**Your task**
Turn every line of the material below into a numbered list, leaving out the blank lines.

**Supplied data**
━━━
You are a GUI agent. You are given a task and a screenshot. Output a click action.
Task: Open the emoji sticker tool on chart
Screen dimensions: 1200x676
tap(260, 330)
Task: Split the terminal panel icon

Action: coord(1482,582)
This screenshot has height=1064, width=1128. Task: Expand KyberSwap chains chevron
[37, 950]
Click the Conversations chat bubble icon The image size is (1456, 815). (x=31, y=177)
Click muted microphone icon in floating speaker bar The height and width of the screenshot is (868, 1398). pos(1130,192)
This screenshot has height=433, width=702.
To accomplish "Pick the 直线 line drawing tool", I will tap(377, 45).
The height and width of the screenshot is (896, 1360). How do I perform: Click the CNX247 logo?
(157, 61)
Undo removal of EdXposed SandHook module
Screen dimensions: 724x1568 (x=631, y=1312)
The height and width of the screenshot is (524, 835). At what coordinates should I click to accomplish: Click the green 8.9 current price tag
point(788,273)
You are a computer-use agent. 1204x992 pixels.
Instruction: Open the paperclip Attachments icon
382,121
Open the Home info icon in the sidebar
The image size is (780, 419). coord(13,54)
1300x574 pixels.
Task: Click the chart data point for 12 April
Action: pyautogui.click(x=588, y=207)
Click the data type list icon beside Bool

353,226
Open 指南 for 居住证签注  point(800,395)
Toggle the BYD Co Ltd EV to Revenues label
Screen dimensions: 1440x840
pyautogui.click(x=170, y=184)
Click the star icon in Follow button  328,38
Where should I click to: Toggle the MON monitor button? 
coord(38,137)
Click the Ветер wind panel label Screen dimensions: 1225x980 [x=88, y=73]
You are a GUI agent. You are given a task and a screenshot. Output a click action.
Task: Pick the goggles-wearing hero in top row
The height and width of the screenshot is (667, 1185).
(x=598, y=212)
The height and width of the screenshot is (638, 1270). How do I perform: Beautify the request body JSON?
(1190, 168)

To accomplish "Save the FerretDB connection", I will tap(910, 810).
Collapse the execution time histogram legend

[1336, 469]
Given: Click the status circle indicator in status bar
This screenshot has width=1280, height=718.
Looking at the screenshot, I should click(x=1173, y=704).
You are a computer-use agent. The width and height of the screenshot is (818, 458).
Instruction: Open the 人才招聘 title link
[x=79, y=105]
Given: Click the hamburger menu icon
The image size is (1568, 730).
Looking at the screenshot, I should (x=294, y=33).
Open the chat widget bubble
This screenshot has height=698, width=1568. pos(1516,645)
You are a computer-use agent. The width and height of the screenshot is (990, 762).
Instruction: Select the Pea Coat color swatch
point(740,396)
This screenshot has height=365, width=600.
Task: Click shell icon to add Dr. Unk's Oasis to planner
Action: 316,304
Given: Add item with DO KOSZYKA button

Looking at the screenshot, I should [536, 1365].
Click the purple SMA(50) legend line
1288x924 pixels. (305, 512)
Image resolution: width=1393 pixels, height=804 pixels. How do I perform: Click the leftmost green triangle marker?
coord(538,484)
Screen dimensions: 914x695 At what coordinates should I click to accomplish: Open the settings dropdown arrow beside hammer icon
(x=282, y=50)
━━━
**The response**
1. You are a GUI agent. You are given a task and a screenshot. Output a click action.
2. Task: Open the emoji sticker tool on chart
3. Screen dimensions: 1200x676
4. tap(260, 330)
5. Task: Split the terminal panel icon
6. Action: coord(1482,582)
7. This screenshot has height=1064, width=1128. Task: Expand KyberSwap chains chevron
8. [37, 950]
9. Click the Conversations chat bubble icon The image size is (1456, 815). (x=31, y=177)
10. Click muted microphone icon in floating speaker bar The height and width of the screenshot is (868, 1398). pos(1130,192)
11. This screenshot has height=433, width=702.
12. To accomplish "Pick the 直线 line drawing tool", I will tap(377, 45).
13. The height and width of the screenshot is (896, 1360). How do I perform: Click the CNX247 logo?
14. (157, 61)
15. Undo removal of EdXposed SandHook module
16. Screen dimensions: 724x1568 (x=631, y=1312)
17. The height and width of the screenshot is (524, 835). At what coordinates should I click to accomplish: Click the green 8.9 current price tag
18. point(788,273)
19. You are a computer-use agent. 1204x992 pixels.
20. Instruction: Open the paperclip Attachments icon
21. 382,121
22. Open the Home info icon in the sidebar
23. The image size is (780, 419). coord(13,54)
24. 1300x574 pixels.
25. Task: Click the chart data point for 12 April
26. Action: pyautogui.click(x=588, y=207)
27. Click the data type list icon beside Bool
28. 353,226
29. Open 指南 for 居住证签注  point(800,395)
30. Toggle the BYD Co Ltd EV to Revenues label
31. Screen dimensions: 1440x840
32. pyautogui.click(x=170, y=184)
33. Click the star icon in Follow button  328,38
34. Where should I click to: Toggle the MON monitor button? 
35. coord(38,137)
36. Click the Ветер wind panel label Screen dimensions: 1225x980 [x=88, y=73]
37. You are a GUI agent. You are given a task and a screenshot. Output a click action.
38. Task: Pick the goggles-wearing hero in top row
39. The height and width of the screenshot is (667, 1185).
40. (x=598, y=212)
41. The height and width of the screenshot is (638, 1270). How do I perform: Beautify the request body JSON?
42. (1190, 168)
43. To accomplish "Save the FerretDB connection", I will tap(910, 810).
44. Collapse the execution time histogram legend
45. [1336, 469]
46. Given: Click the status circle indicator in status bar
47. This screenshot has width=1280, height=718.
48. Looking at the screenshot, I should click(x=1173, y=704).
49. You are a computer-use agent. The width and height of the screenshot is (818, 458).
50. Instruction: Open the 人才招聘 title link
51. [x=79, y=105]
52. Given: Click the hamburger menu icon
53. The image size is (1568, 730).
54. Looking at the screenshot, I should (x=294, y=33).
55. Open the chat widget bubble
56. This screenshot has height=698, width=1568. pos(1516,645)
57. You are a computer-use agent. The width and height of the screenshot is (990, 762).
58. Instruction: Select the Pea Coat color swatch
59. point(740,396)
60. This screenshot has height=365, width=600.
61. Task: Click shell icon to add Dr. Unk's Oasis to planner
62. Action: 316,304
63. Given: Add item with DO KOSZYKA button
64. Looking at the screenshot, I should [536, 1365].
65. Click the purple SMA(50) legend line
66. 1288x924 pixels. (305, 512)
67. Image resolution: width=1393 pixels, height=804 pixels. How do I perform: Click the leftmost green triangle marker?
68. coord(538,484)
69. Screen dimensions: 914x695 At what coordinates should I click to accomplish: Open the settings dropdown arrow beside hammer icon
70. (x=282, y=50)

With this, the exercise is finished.